A more humorous take on disaster is delivered by Shawn Campbell, who works in diverse media including photography, sculpture, video installation and painting. He specializes in ad hoc celebrations of spectacle involving civil, financial and political power that both provokes amusement and provides some shrewd social commentary on contemporary social and economic trends. My favorite piece of the show is his oil-spouting plywood construction (Untitled). It’s the bastard offspring of a beaux arts fountain and a toxic waste dump, simultaneously hilarious and sinister.
Another favorite piece in Material/Immaterial is by Elizabeth Cote. At first glance you think you see a quilt carelessly thrown over a laundry line, but on closer inspection, it emerges that the “quilt” is, in fact, a folded latex mold pieced together to describe the limp façade of a building. The artist details her process: “This is a latex of a plaster of a clay of a drawing of a picture that I did not take of a building … It is not an impression taken from a physical building, but the impression of the building on me.”
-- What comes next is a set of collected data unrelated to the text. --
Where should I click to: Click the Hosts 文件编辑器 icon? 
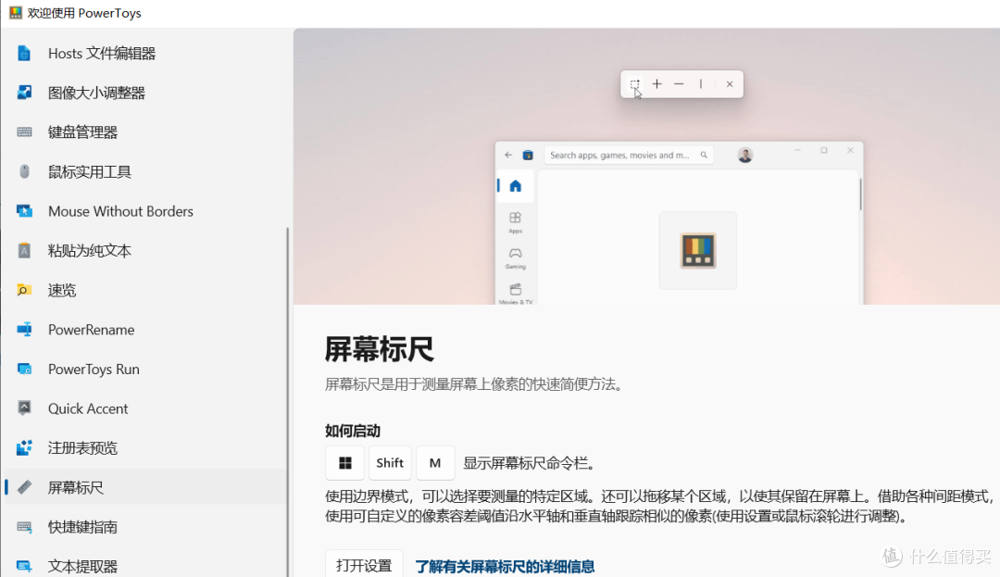[23, 53]
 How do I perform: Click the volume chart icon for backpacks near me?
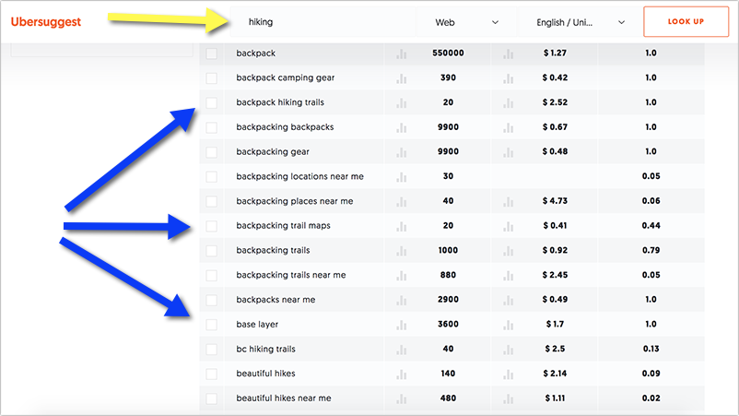401,300
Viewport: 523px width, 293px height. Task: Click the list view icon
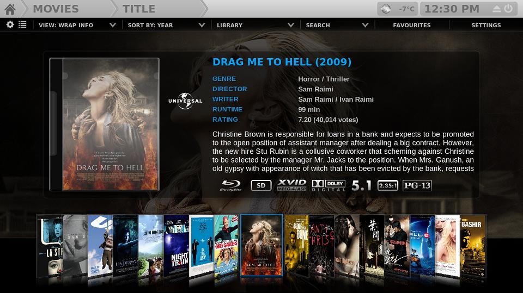[22, 24]
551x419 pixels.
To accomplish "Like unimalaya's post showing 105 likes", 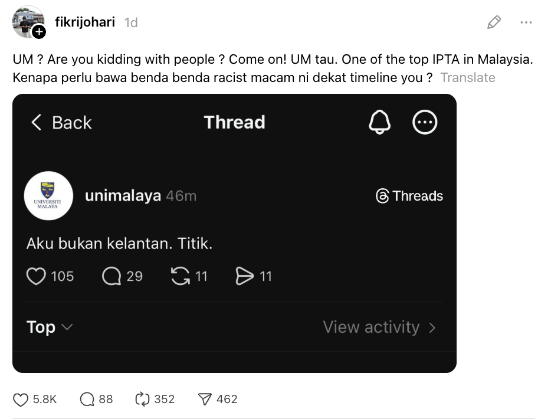I will click(37, 276).
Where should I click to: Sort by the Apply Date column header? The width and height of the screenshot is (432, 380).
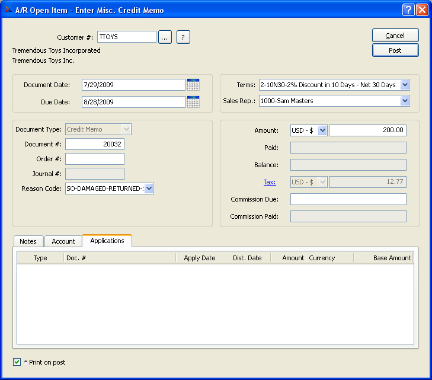tap(199, 258)
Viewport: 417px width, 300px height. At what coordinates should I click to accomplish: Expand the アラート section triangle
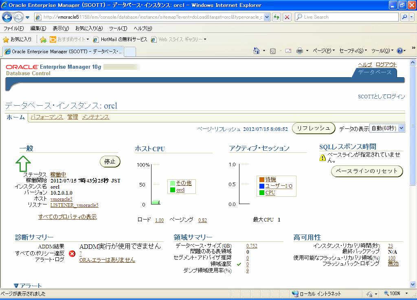16,286
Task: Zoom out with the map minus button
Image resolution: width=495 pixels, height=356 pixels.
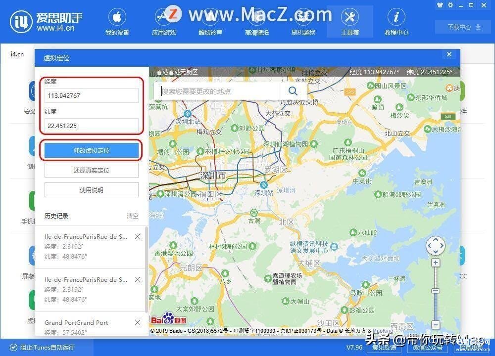Action: point(436,324)
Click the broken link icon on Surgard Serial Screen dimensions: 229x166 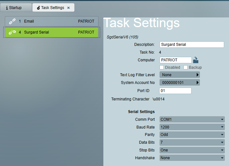click(12, 32)
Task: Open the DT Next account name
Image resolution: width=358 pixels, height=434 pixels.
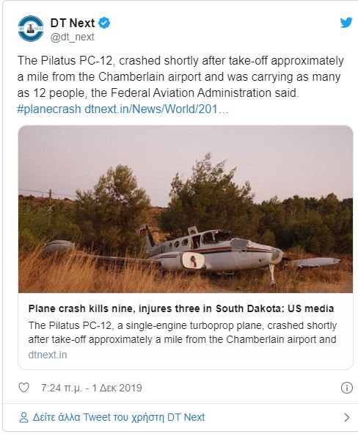Action: coord(73,23)
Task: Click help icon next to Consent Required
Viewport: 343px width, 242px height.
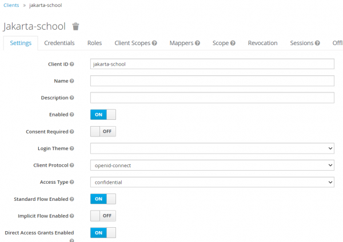Action: pyautogui.click(x=72, y=132)
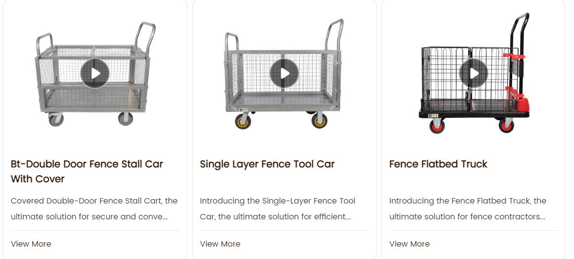Click the right yellow wheel of the single layer cart

pos(319,120)
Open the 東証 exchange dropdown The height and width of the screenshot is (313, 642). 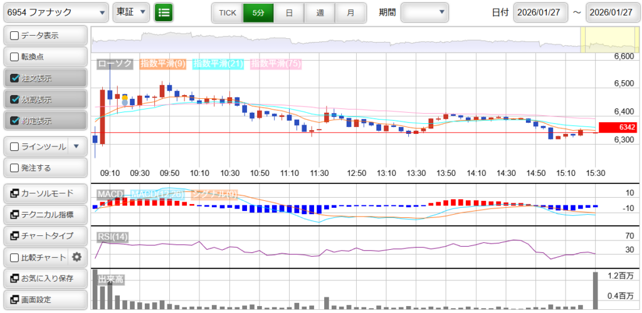[132, 12]
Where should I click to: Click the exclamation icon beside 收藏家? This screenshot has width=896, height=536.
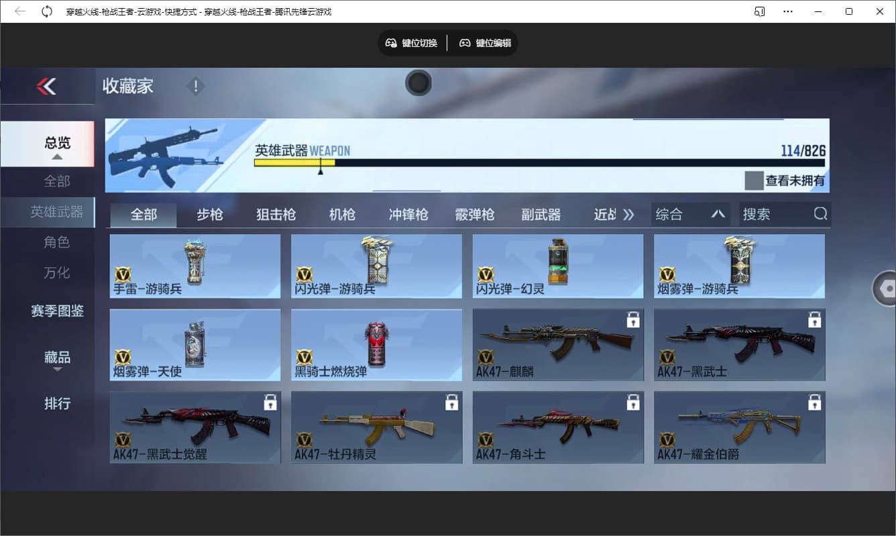point(195,86)
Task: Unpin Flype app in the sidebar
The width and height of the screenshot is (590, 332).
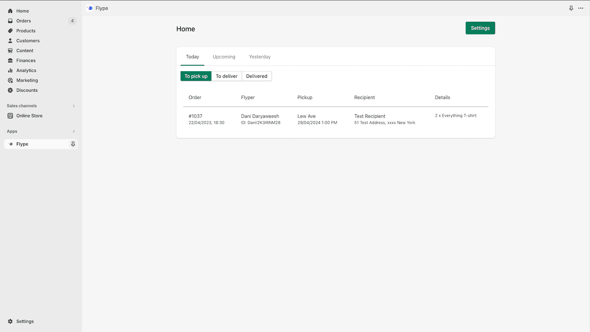Action: [73, 144]
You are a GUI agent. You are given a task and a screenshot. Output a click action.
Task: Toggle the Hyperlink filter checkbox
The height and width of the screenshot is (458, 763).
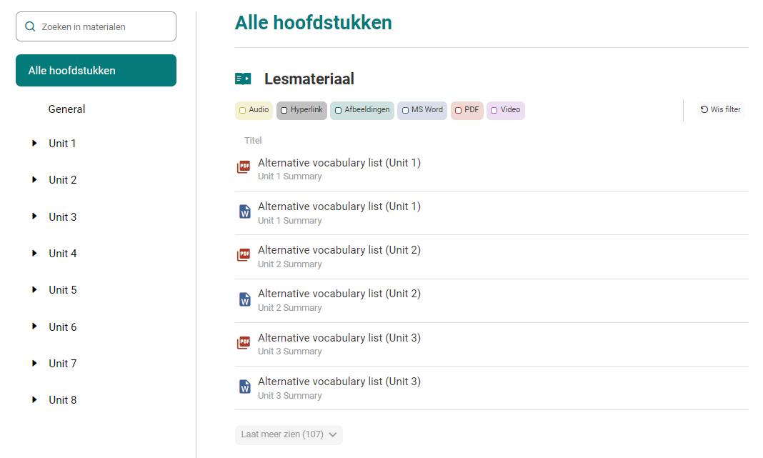tap(284, 111)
I Expand, I am Warm; Blue Cannon Steel; Blue Silo, by Laura Dirksen
Meagan Smith’s collection of small (mostly) porcelain objects are displayed on the only clean white walls in the exhibit, a free-standing gallery that has landed in the middle of a ruined landscape. These intimate biomorphic doodads are displayed on small glass shelves. They suggest “sacs, tubes, fleshy folds, hives, nets, plants, webs.” The diminutive sculptures simultaneously appear to be carefully crafted fine art pieces and found natural artifacts like fossils or exoskeletons or seashells.
One of the few pieces in Material/ Immaterial that proclaims its status as a work of fine art is I Expand, I am Warm; Blue Cannon Steel; Blue Silo by Laura Dirksen, a cheerful, chunky, colorful stoneware assemblage that’s engaging and energetic. It radiates a kind of infectious animal attraction. Across the gallery, Claudia Tommasi keeps the party going with two small scale wall mounted pieces, bulbous and stringy, that exude Looneytunes humor, Untitled (2).
Although Material/Immaterial might at first glance seem to project existential end-of-the-world gloom, I found that I left the show feeling strangely optimistic. The work that these artists have made seems to imply that although things are bad–well, okay, maybe catastrophic–they still are hopeful and idealistic enough to keep working and making art, and to keep observing the world and commenting on it. Things may turn out all right after all.
SculptureX is a yearly symposium sponsored by Contemporary Art Toledo and devoted to collaboration and networking among artists and art teaching institutions. Material/Immaterial was juried by Scott Hocking, with curatorial assistance from Brian Carpenter.